BISMARCK — It’s been smooth sailing so far for the North Dakota man competing to walk away with $25,000 on The Food Network's “Worst Cooks in America” — except for one small thing: cutting an onion.

Bismarck resident Evan Baker isn’t shedding any tears over his onion cuts. But his celebrity coach on the show, Chef Anne Burrell, is certainly giving him the business.

“Please, please hear me. My patience, after three weeks of saying how to cut an onion, is wearing thin,” Burrell told Baker on a new episode that aired Sunday, July 5.

It’s not like he’s not trying. After making it through two episodes, he was trying to replicate Burrell's Veal Parmesan and Spaghetti dish in the third episode. He says he started to cut the onion the way she repeatedly taught him.
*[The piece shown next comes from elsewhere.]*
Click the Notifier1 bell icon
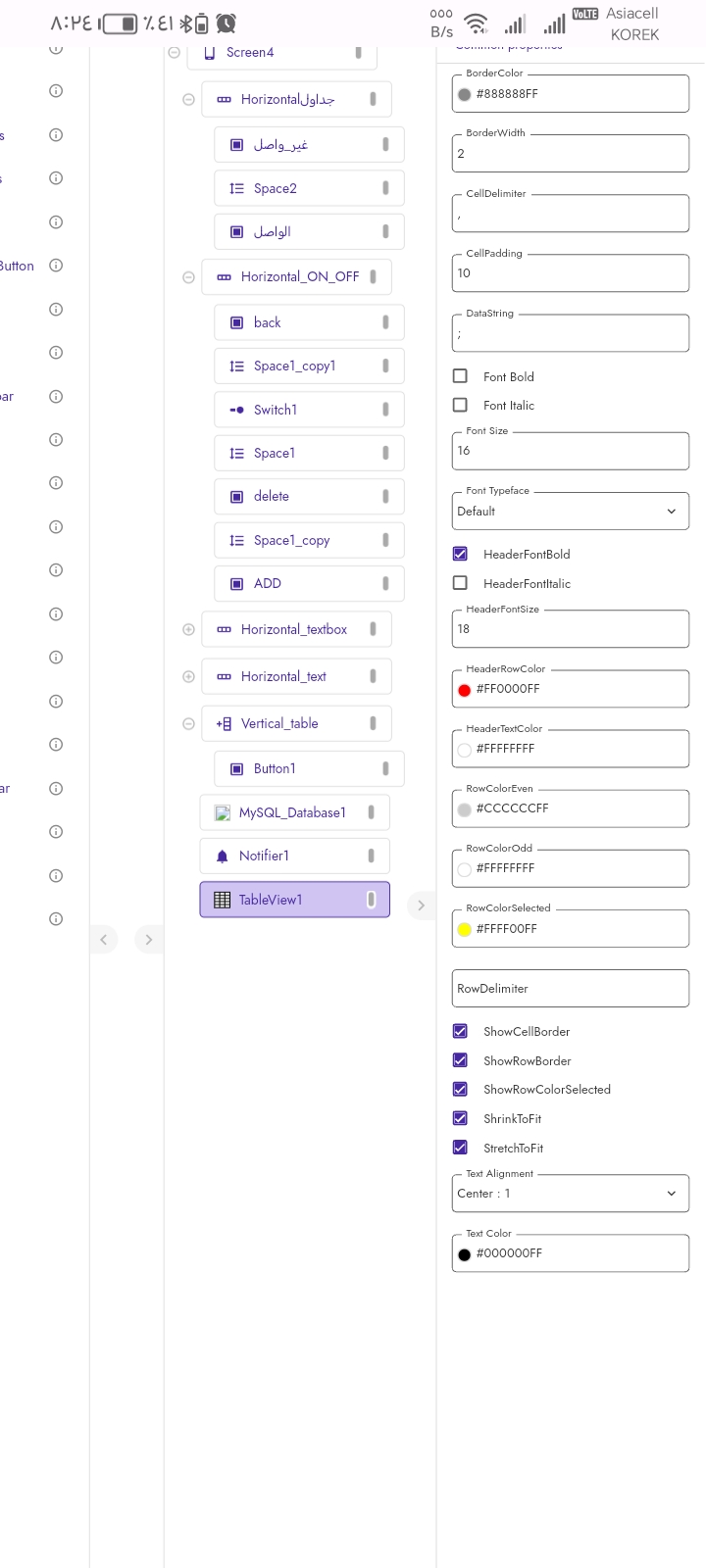This screenshot has height=1568, width=706. click(x=223, y=856)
“But then I got the yips and just like, I don't know what happened. I just got distracted or confused or both. And I switched it around, and then I started doing it the wrong way," he said in an interview. "Yeah. And then, boom, within moments, Chef Anne was at my station, making sure I started again."
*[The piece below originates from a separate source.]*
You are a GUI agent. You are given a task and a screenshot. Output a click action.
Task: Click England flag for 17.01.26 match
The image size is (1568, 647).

Newsletter signup for email alerts

If you’re not sure how to cut an onion yourself, here’s a tutorial from the woman herself.
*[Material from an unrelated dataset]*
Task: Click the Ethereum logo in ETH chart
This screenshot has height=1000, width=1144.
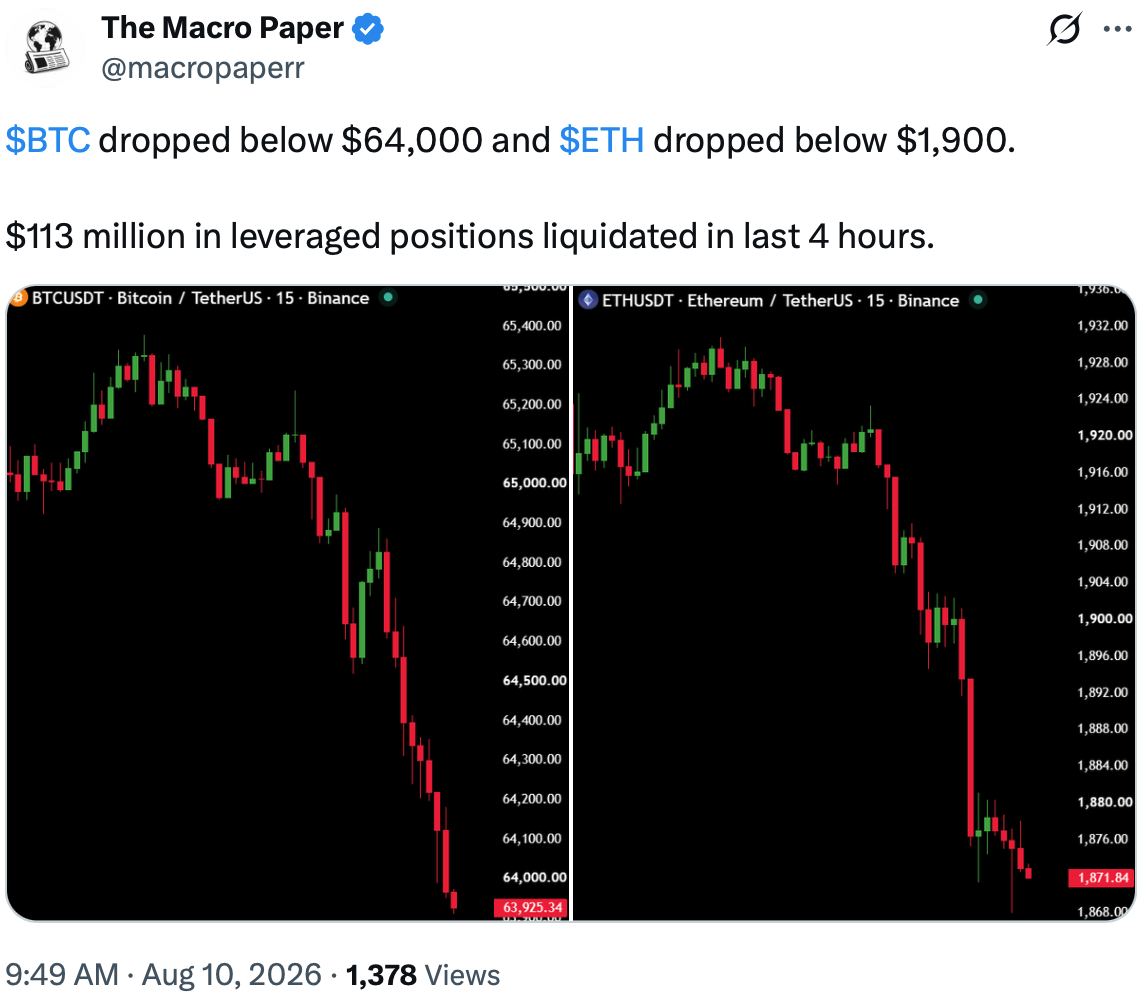Action: [x=588, y=300]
Baker must have done something right because he made it through that episode and will continue on this season, which has just a handful of episodes left.

Baker got on the show after his wife, Cassandra, nominated him after he made a particularly heinous dish involving spaghetti, eggs and guacamole. A couple of months after sending in the application, he went through a lengthy screening process that included phone interviews, Skype interviews, background checks and cooking demos.

When he found out he had been cast on the show, he had to plan on about three weeks of shooting in New York City, which meant asking for time off from his job as a mission advancement officer at the University of Mary in Bismarck. He says he’s grateful to the school and his boss, Jeff Beauchamp, for giving him the chance — especially because he had to be so secretive about exactly why he’d be gone.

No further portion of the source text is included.